Eberhard Schmücker schätzt an Stefan Lenk, dass dieser so großen Wert auf die Ausbildung seiner Mitarbeiter legt. Im letzten Jahr ist eine große Gruppe von Lenks Mitarbeitern, darunter dessen Ehefrau und Sohn, auf dem Schmücker-Hof gewesen. Sohn Moritz hat zum ersten Mal eine Spargelstange gestochen und hat darüber eine neue Ehrfurcht für das Produkt entwickelt. Neben dem reinen Wissensgewinn ist das auch ein Ziel von Stefan Lenk, der selbst großen Respekt vor der Landwirtschaft hat: „Was da an Arbeit, an Risiken, an Energie vonnöten ist – unglaublich. Gerade bei frischen Produkten. Frische ist die größte Chance, aber auch die größte Herausforderung. Dass meine Mitarbeiter und Auszubildenden das sehen können, steht für mich weit oben auf der Agenda. Außerdem können sie ihrer Arbeit mit viel mehr Überzeugung nachgehen, wenn sie verstehen, wo das herkommt, was sie verkaufen.“


Zwei starke Familien

Der Begriff „Familienunternehmen“ schließt für Lenk die Geschäftsfamilie mit ein; er ist stolz auf jeden seiner Mitarbeiter. Seine Familie im eigentlichen Sinne ist vollständig ins Unternehmen eingestiegen. Seine Frau leitet mit ihm zusammen neun Märkte. Zwei seiner Söhne absolvieren aktuell eine Ausbildung zum Fleischer und Einzelhandelskaufmann, der dritte Sohn ist bereits Handelsfachwirt und macht gerade seinen Betriebswirt. Eberhard Schmücker findet das erstrebenswert: „Ich sehe mit Freude, dass seine Kinder in seine Fußstapfen treten. Ich glaube, dass es sich bei uns im Betrieb ebenso entwickeln wird, und ich würde mich sehr freuen, wenn unsere Zusammenarbeit auch noch in die nächste Generation übergeht. Es tut der Region gut, wenn diese Strukturen erhalten bleiben. Das Internet verändert die Welt und Herr Lenk und ich stehen vor denselben Herausforderungen. Ich bin jedoch guter Dinge, dass unsere Familien diese in Zukunft gemeinsam meistern werden."


Zu den Personen:

Stefan Lenk ist sehr stark mit der Region verwurzelt. Ein Freund sagte ihm damals: „Du wohnst immer da, wo deine Freunde sind.“ Dies kann er nur bestätigen, er würde nie aus Bochum wegziehen. Er ist ein echtes Regionskind.

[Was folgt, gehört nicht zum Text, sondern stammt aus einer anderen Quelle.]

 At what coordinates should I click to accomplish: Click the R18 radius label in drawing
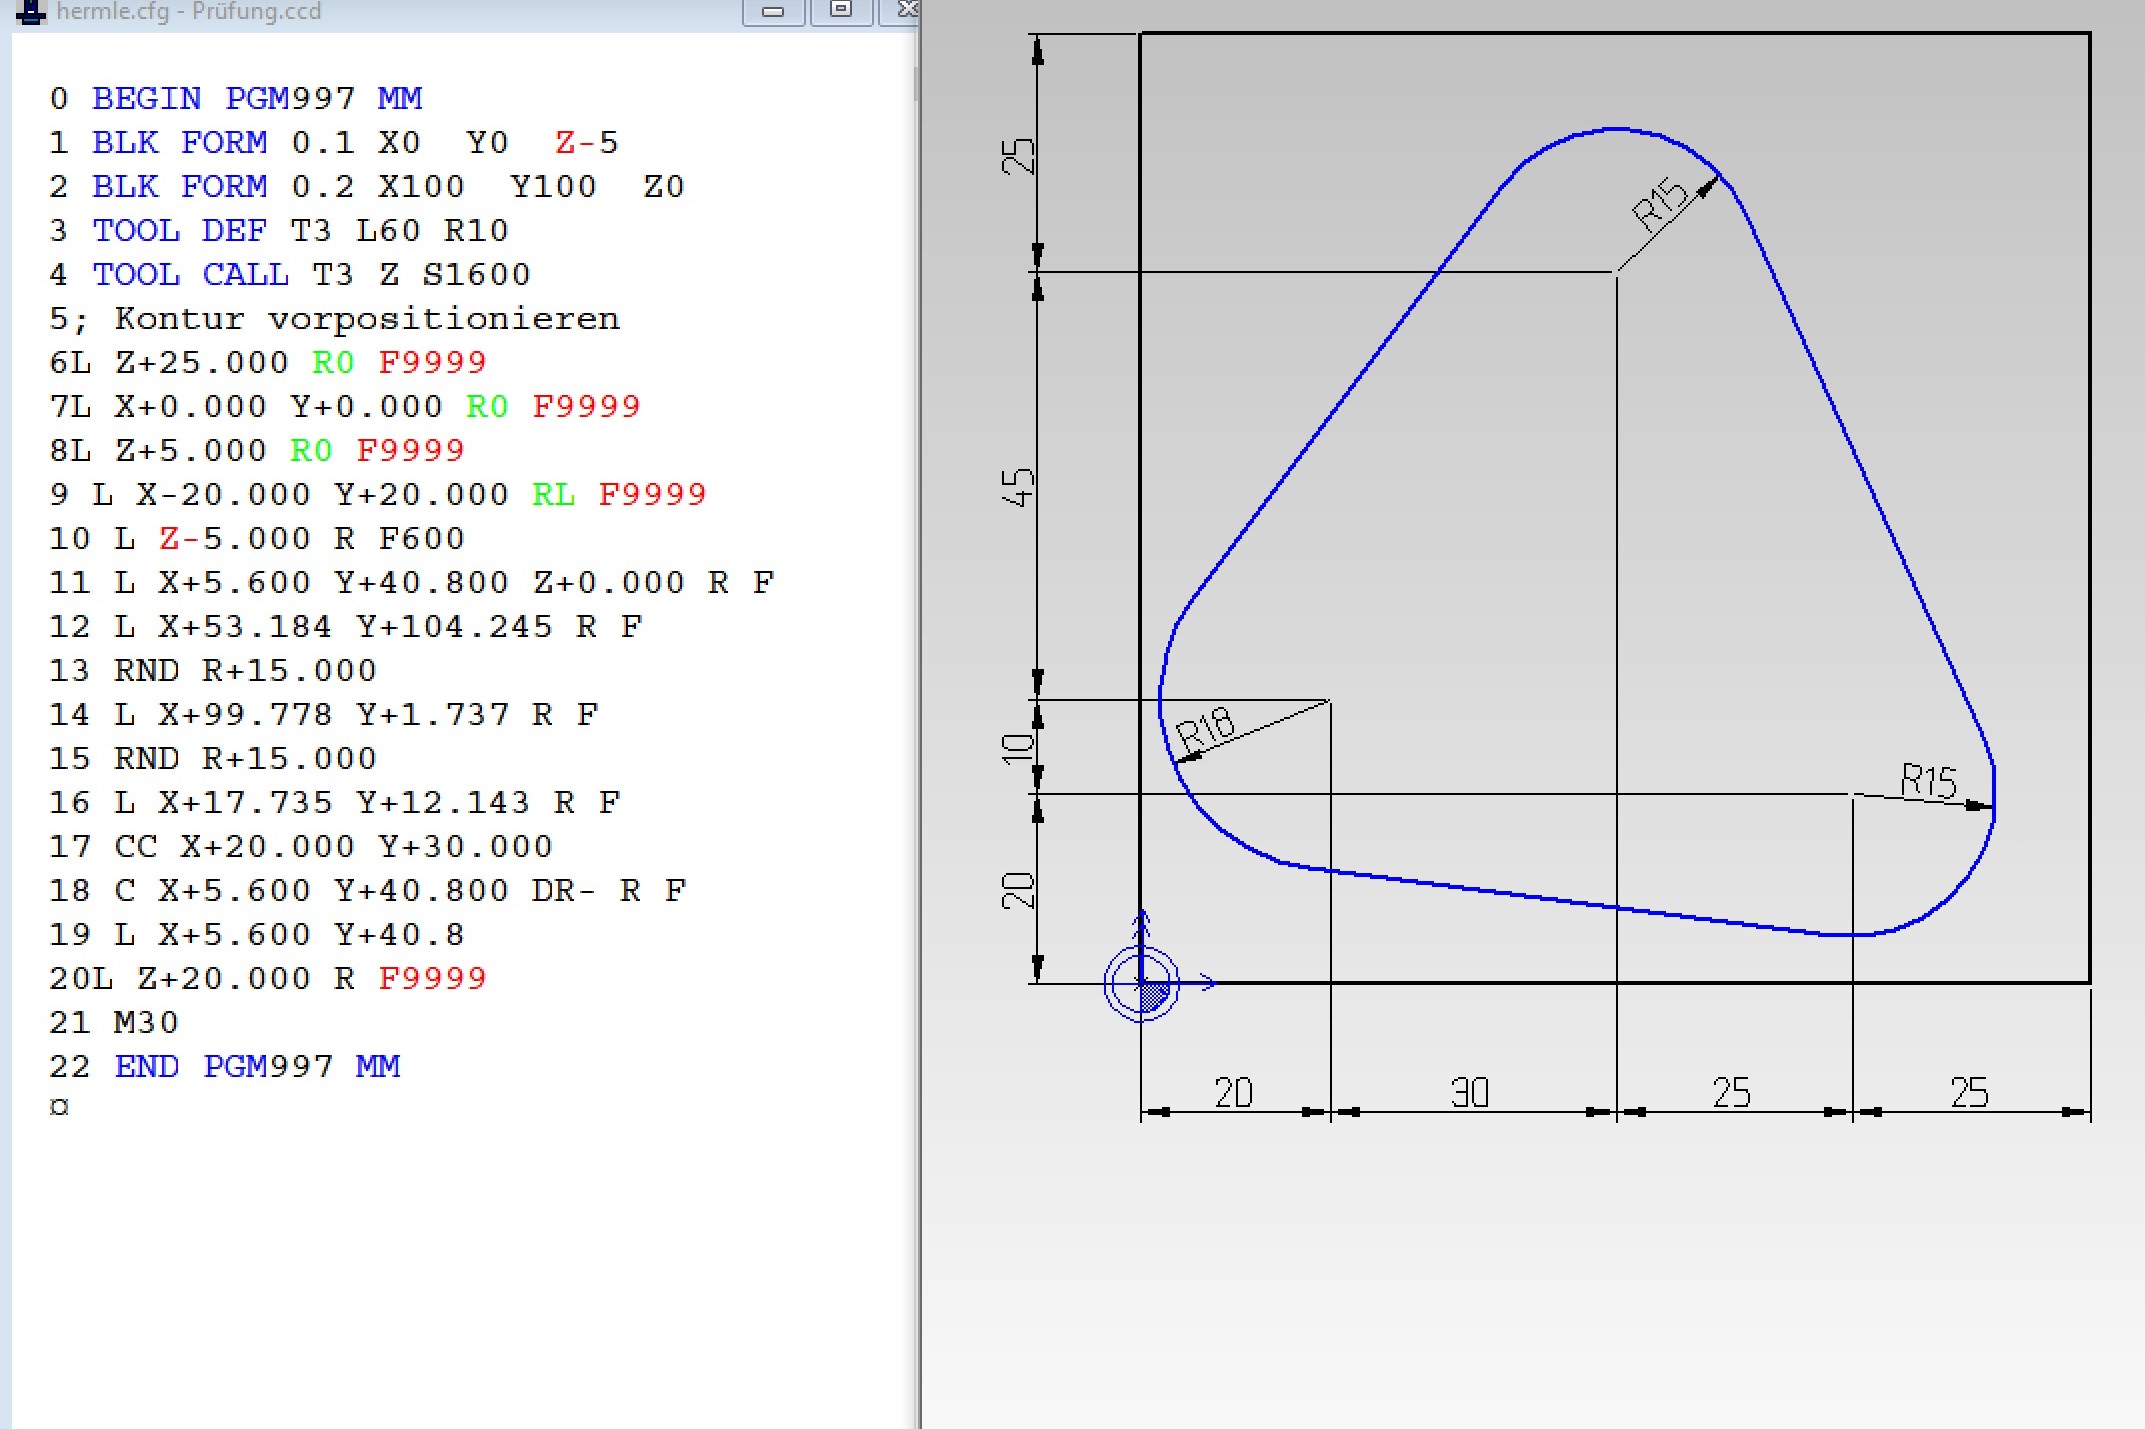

Eberhard Schmücker freut sich darüber, dass das Interesse an der Herkunft ihrer Lebensmittel steigt. Viele von ihnen rufen bei ihm auf dem Hof an, um sich zu informieren. Dabei findet er es besonders lustig, wenn sie ihn auch mal fragen, wieso ihre eigenen Erdbeeren nicht so schön sind wie seine.